Supplied records:
================================

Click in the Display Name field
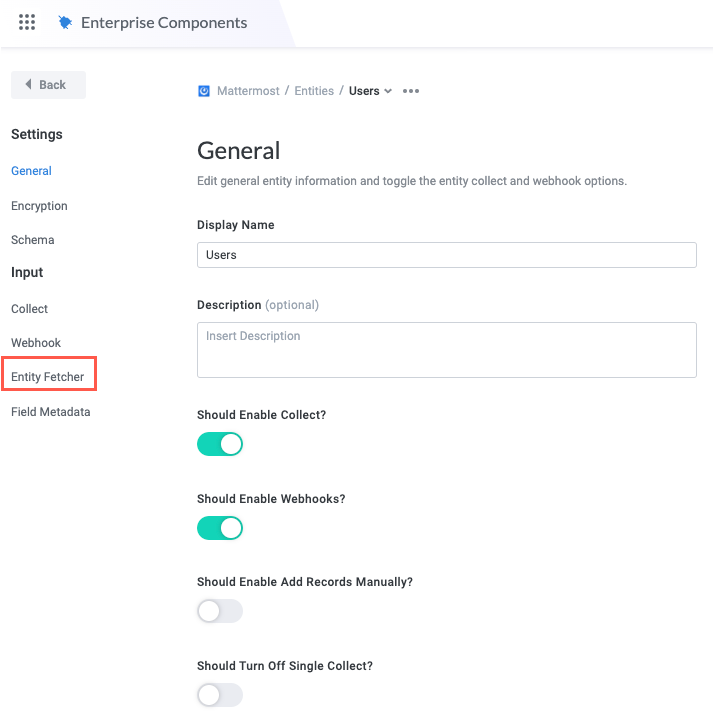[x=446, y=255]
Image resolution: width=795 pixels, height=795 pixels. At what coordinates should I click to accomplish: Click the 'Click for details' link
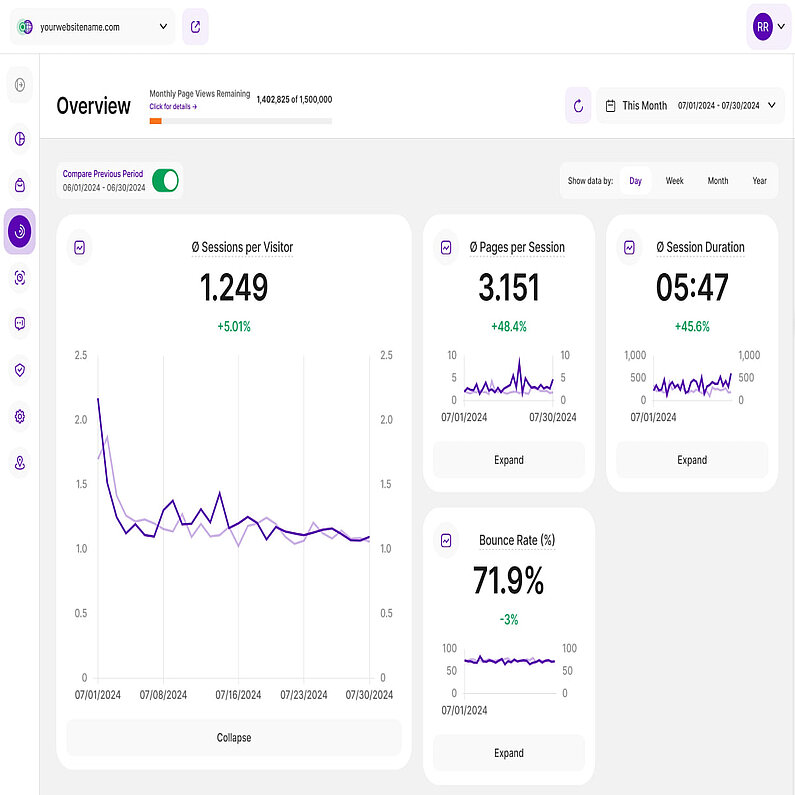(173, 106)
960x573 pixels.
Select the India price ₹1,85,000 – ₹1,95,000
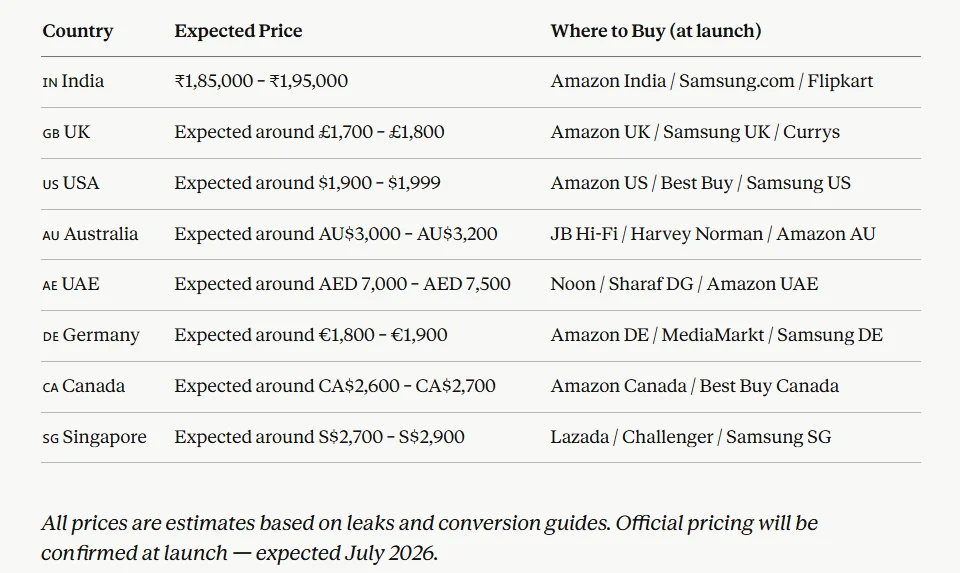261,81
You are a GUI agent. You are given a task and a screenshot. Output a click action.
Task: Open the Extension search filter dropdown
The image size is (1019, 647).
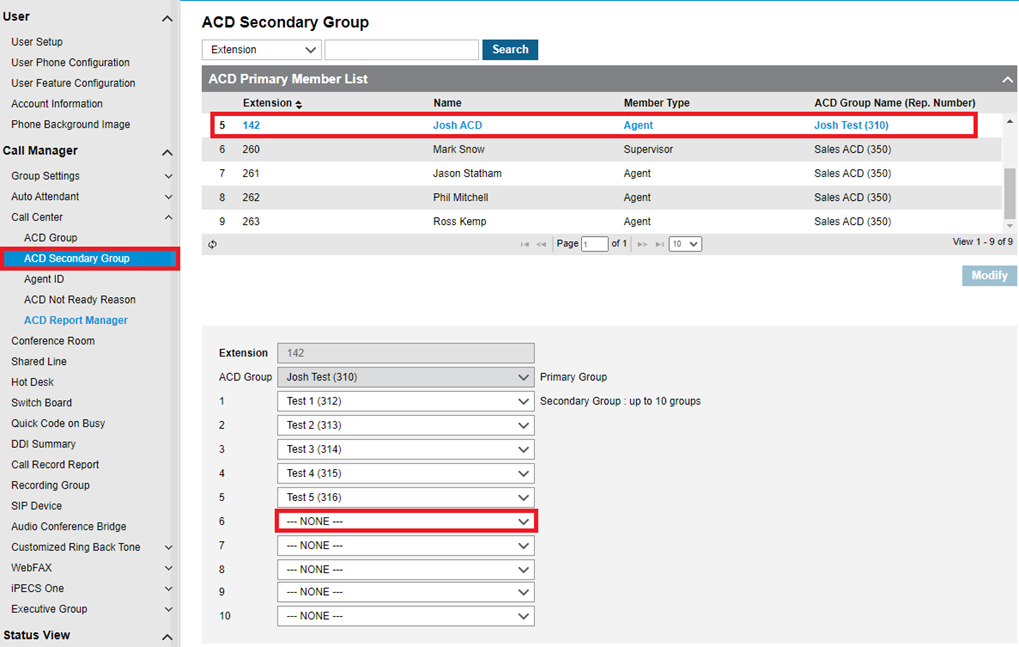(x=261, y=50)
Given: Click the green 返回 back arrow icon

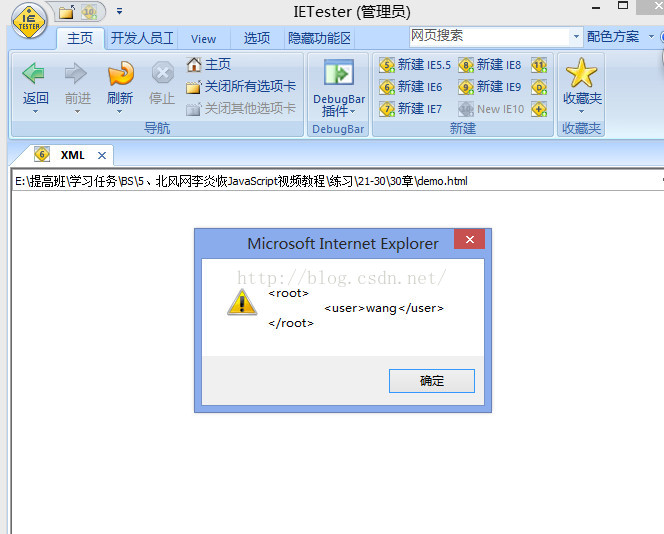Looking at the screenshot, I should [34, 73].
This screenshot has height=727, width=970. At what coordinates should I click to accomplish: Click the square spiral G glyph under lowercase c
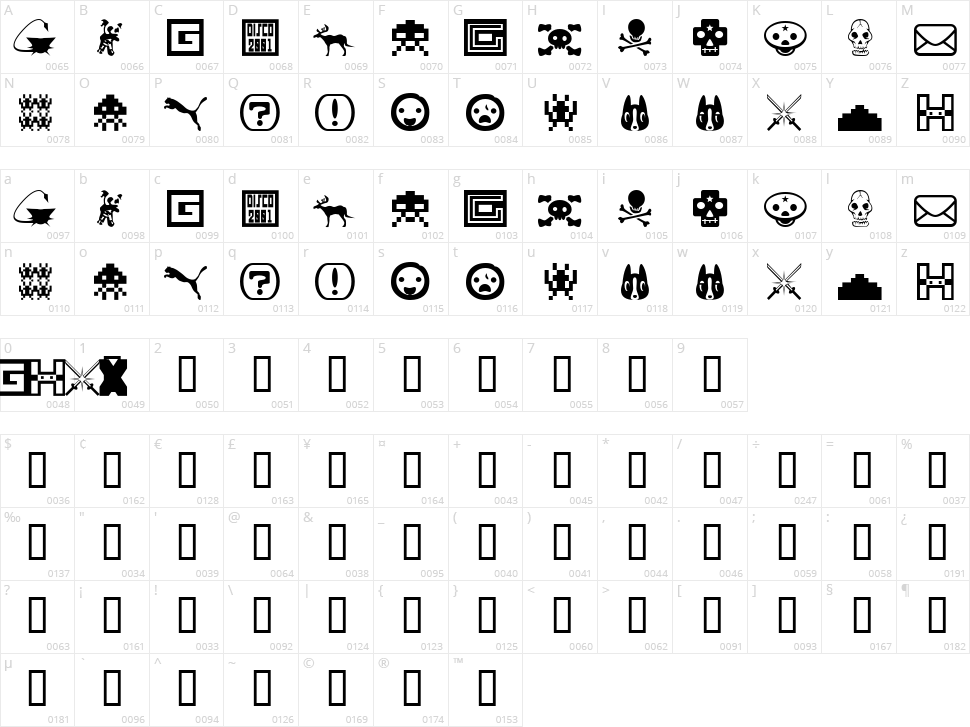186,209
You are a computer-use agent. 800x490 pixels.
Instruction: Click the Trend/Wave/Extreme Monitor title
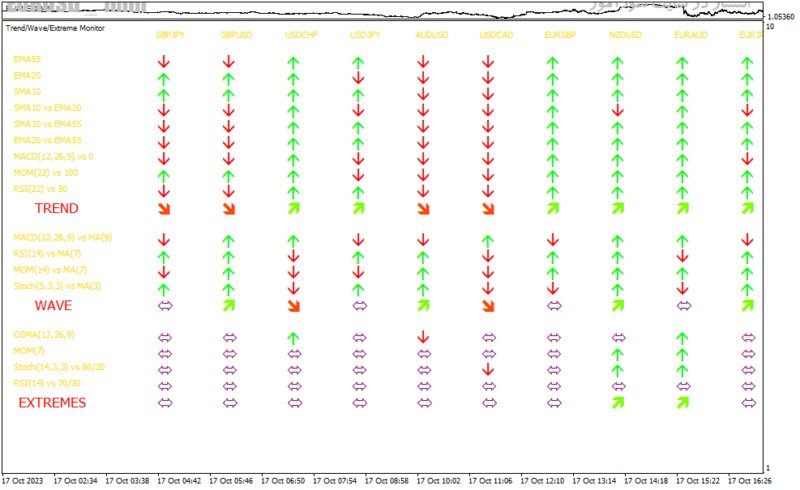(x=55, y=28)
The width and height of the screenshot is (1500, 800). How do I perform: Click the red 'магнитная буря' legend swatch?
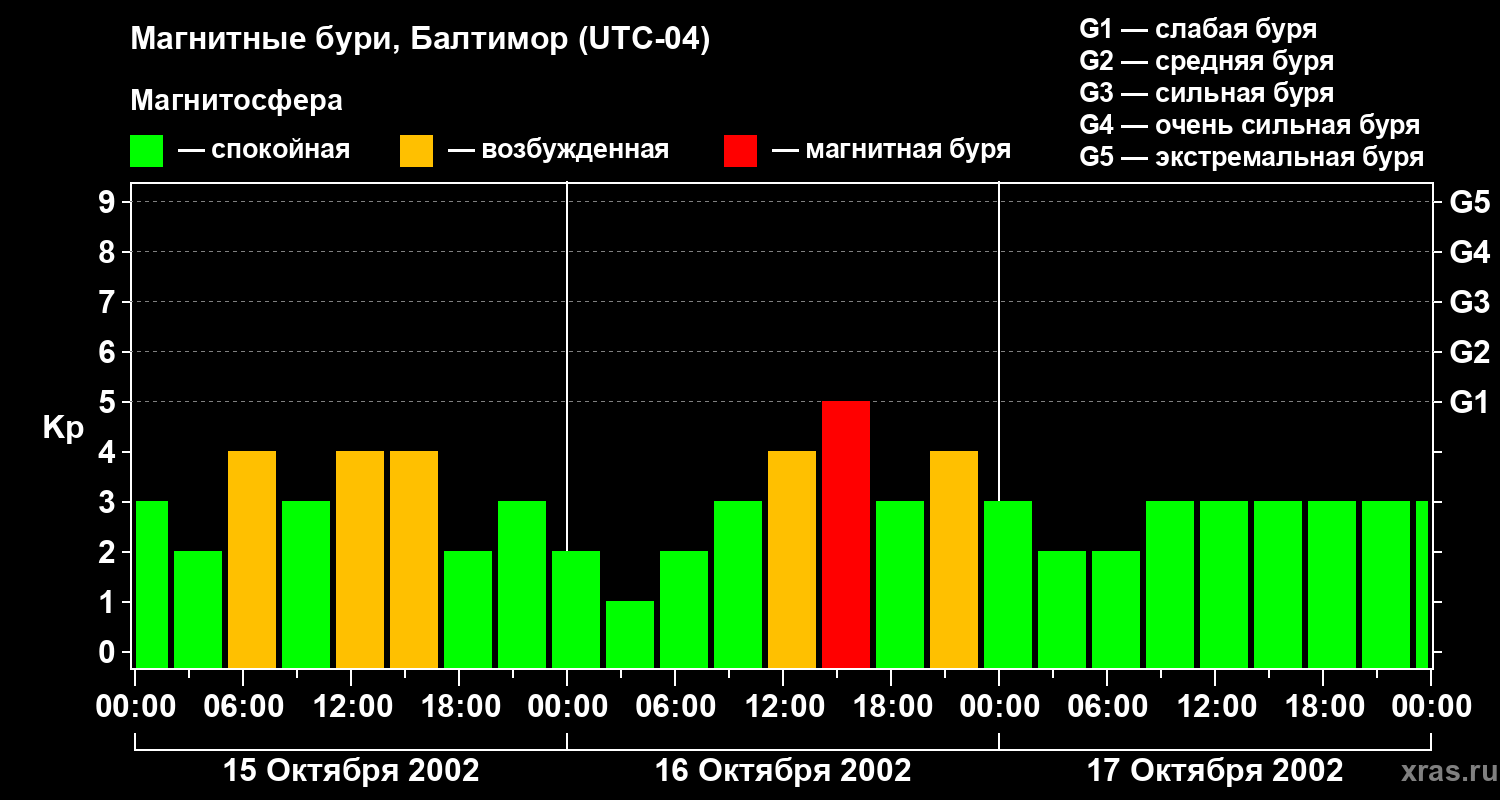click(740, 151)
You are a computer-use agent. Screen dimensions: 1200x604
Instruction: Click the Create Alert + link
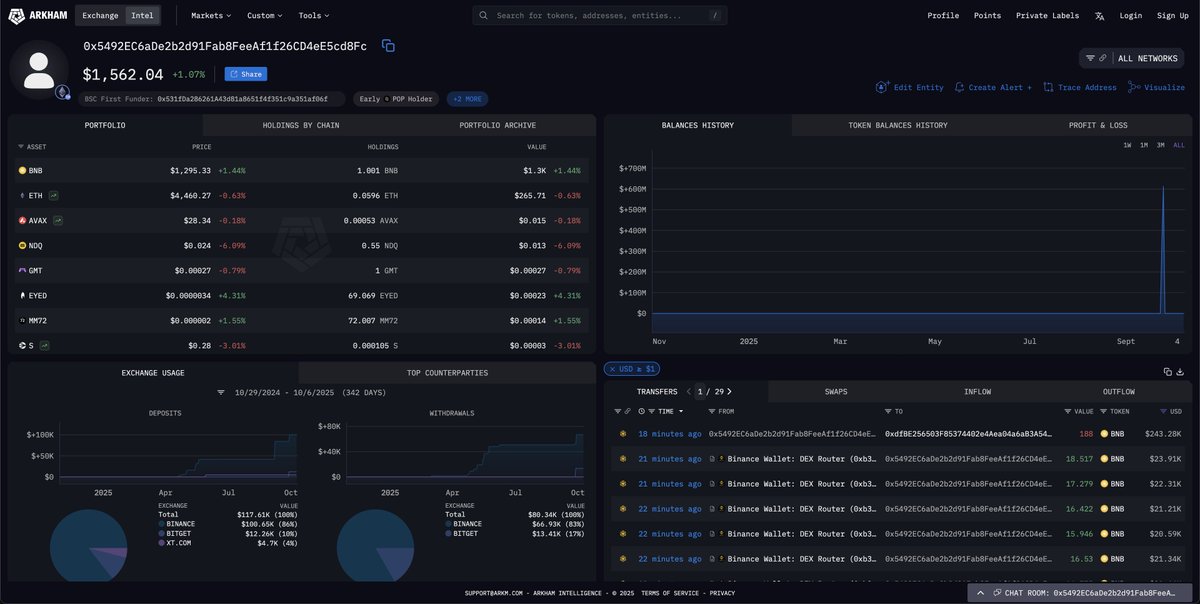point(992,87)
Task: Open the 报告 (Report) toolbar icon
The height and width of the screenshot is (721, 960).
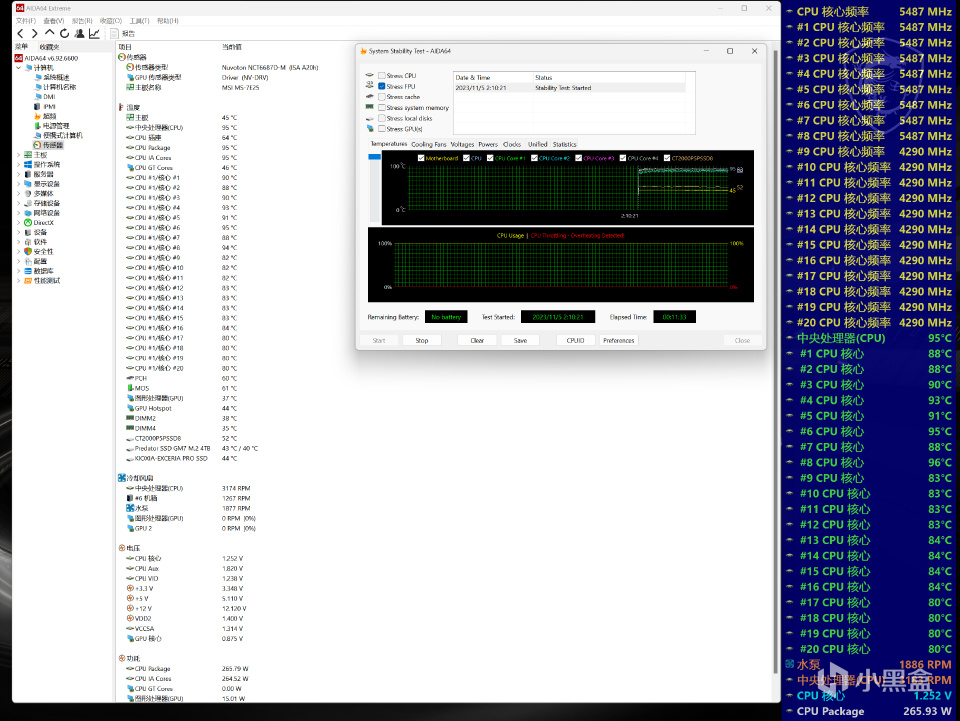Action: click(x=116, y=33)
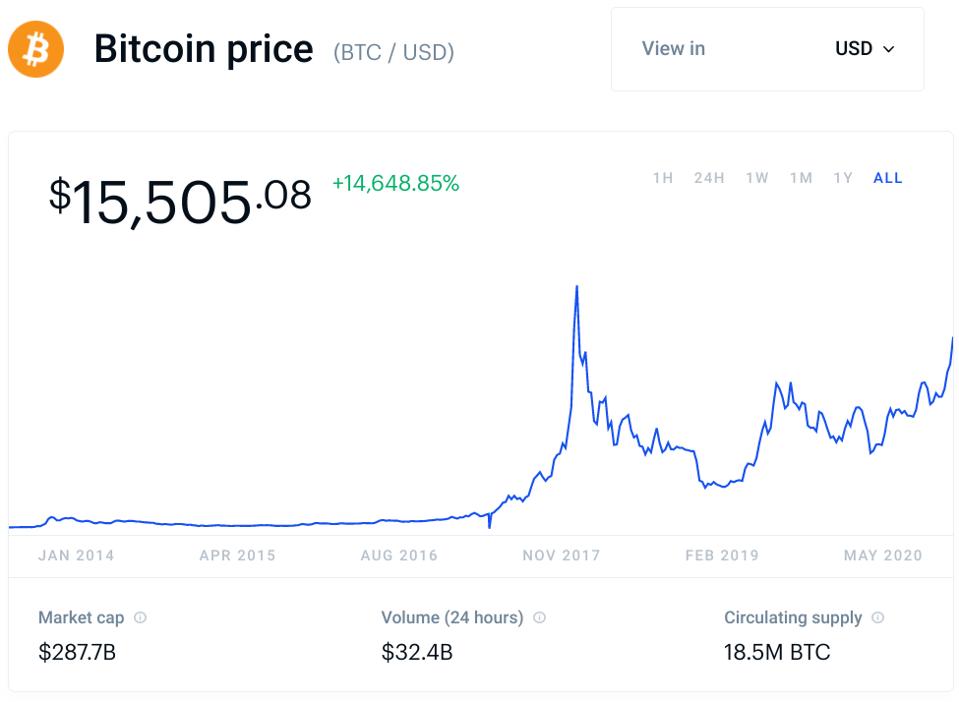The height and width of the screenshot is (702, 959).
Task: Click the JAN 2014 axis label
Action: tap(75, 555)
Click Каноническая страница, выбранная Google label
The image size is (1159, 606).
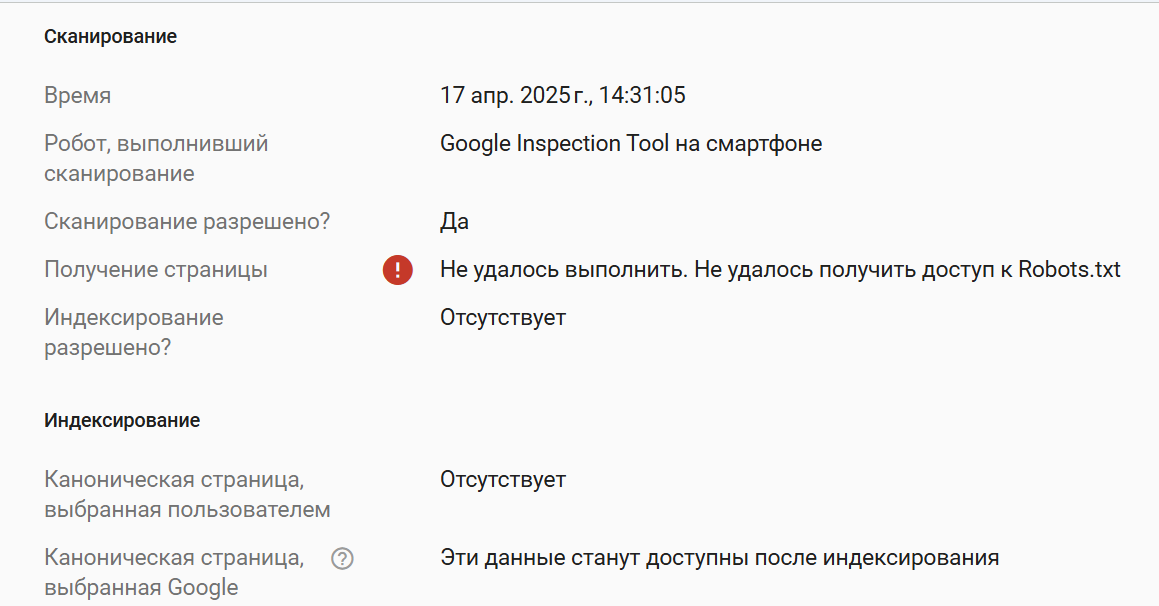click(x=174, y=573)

================================

Required action: Return a verbatim transcription of the data, omitting all images.

Task response:
Click in the Display Name field
[x=446, y=255]
Image resolution: width=795 pixels, height=795 pixels. At what coordinates should I click to accomplish: Click the 'Click for details' link
(173, 106)
960x573 pixels.
Select the India price ₹1,85,000 – ₹1,95,000
261,81
You are a GUI agent. You are given a task and a screenshot. Output a click action.
Task: Open the Extension search filter dropdown
The image size is (1019, 647).
(x=261, y=50)
Given: Click the green 返回 back arrow icon

Looking at the screenshot, I should [34, 73].
This screenshot has height=727, width=970. At what coordinates should I click to accomplish: Click the square spiral G glyph under lowercase c
186,209
You are a computer-use agent. 800x490 pixels.
Instruction: Click the Trend/Wave/Extreme Monitor title
(x=55, y=28)
The width and height of the screenshot is (1500, 800). How do I perform: Click the red 'магнитная буря' legend swatch?
click(740, 151)
You are a computer-use agent. Screen dimensions: 1200x604
Instruction: Click the Create Alert + link
point(992,87)
Task: Open the 报告 (Report) toolbar icon
The height and width of the screenshot is (721, 960).
Action: click(x=116, y=33)
The height and width of the screenshot is (702, 959).
Task: Click the JAN 2014 axis label
Action: tap(75, 555)
Click Каноническая страница, выбранная Google label
The image size is (1159, 606).
click(x=174, y=573)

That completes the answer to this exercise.